Material to process -
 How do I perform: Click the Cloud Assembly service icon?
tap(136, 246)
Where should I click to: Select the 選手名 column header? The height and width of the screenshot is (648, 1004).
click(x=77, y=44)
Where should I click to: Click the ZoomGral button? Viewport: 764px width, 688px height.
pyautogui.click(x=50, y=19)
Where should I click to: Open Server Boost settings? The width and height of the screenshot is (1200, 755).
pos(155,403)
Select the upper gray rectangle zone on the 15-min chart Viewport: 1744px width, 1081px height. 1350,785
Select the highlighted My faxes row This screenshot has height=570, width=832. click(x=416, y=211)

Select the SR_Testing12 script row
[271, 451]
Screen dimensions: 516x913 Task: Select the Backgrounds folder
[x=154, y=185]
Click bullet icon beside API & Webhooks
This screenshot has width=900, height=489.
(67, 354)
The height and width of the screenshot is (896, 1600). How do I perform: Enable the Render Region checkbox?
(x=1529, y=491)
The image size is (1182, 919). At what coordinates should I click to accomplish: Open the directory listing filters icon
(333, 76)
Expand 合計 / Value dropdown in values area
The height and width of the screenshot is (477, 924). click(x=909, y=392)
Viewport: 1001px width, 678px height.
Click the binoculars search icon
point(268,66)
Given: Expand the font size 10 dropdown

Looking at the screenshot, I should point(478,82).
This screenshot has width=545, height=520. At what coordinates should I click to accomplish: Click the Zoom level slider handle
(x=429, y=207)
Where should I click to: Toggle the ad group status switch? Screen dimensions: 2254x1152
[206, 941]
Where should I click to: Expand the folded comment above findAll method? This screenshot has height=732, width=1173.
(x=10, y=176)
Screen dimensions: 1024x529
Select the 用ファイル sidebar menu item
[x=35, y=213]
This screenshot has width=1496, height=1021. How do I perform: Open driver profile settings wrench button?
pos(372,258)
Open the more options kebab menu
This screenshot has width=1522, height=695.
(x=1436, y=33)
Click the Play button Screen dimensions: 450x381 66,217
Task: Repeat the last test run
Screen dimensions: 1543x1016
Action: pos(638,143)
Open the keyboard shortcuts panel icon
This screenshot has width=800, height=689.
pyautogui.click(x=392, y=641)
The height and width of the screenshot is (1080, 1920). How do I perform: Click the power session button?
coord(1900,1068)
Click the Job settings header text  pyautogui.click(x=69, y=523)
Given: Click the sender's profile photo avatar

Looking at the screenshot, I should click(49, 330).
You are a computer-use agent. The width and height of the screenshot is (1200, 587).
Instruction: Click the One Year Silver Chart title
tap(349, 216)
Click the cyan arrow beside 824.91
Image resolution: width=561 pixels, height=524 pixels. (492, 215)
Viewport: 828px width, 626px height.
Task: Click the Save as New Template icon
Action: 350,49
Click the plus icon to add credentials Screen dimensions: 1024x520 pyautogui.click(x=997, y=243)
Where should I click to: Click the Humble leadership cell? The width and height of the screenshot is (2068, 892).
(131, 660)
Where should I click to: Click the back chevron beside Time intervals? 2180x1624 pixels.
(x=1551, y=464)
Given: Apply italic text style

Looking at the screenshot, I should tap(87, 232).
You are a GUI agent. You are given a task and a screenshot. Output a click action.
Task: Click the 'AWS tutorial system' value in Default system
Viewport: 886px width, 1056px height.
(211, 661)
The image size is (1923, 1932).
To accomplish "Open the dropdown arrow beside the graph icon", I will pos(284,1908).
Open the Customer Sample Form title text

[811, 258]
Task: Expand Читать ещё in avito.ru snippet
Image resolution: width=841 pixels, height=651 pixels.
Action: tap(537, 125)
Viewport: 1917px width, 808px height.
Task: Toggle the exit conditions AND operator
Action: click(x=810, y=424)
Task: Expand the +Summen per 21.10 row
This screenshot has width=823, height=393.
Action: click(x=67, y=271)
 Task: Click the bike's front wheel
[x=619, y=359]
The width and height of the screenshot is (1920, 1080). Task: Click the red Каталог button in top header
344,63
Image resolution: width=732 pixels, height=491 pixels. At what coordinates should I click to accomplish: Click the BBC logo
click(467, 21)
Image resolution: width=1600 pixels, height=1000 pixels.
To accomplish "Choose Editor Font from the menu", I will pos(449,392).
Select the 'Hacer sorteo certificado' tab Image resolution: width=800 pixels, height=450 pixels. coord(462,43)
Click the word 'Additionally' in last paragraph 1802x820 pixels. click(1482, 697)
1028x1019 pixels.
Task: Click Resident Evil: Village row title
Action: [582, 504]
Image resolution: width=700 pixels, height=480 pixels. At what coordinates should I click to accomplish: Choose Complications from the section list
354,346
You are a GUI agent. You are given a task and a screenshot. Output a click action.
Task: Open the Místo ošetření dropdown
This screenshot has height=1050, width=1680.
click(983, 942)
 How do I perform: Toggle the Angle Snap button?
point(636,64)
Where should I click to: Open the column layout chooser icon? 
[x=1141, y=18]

Task requirements - In the listing, rename "kebab" to "overflow" in the lines between the one holding "Screen dimensions: 1024x529" and the one holding "Click the Job", inclusive, and give those lines again with nothing else changed.

Answer to this task -
Screen dimensions: 1024x529
Select the 用ファイル sidebar menu item
[x=35, y=213]
This screenshot has width=1496, height=1021. How do I perform: Open driver profile settings wrench button?
pos(372,258)
Open the more options overflow menu
This screenshot has width=1522, height=695.
(x=1436, y=33)
Click the Play button Screen dimensions: 450x381 66,217
Task: Repeat the last test run
Screen dimensions: 1543x1016
Action: pos(638,143)
Open the keyboard shortcuts panel icon
This screenshot has width=800, height=689.
pyautogui.click(x=392, y=641)
The height and width of the screenshot is (1080, 1920). How do I perform: Click the power session button?
coord(1900,1068)
Click the Job settings header text  pyautogui.click(x=69, y=523)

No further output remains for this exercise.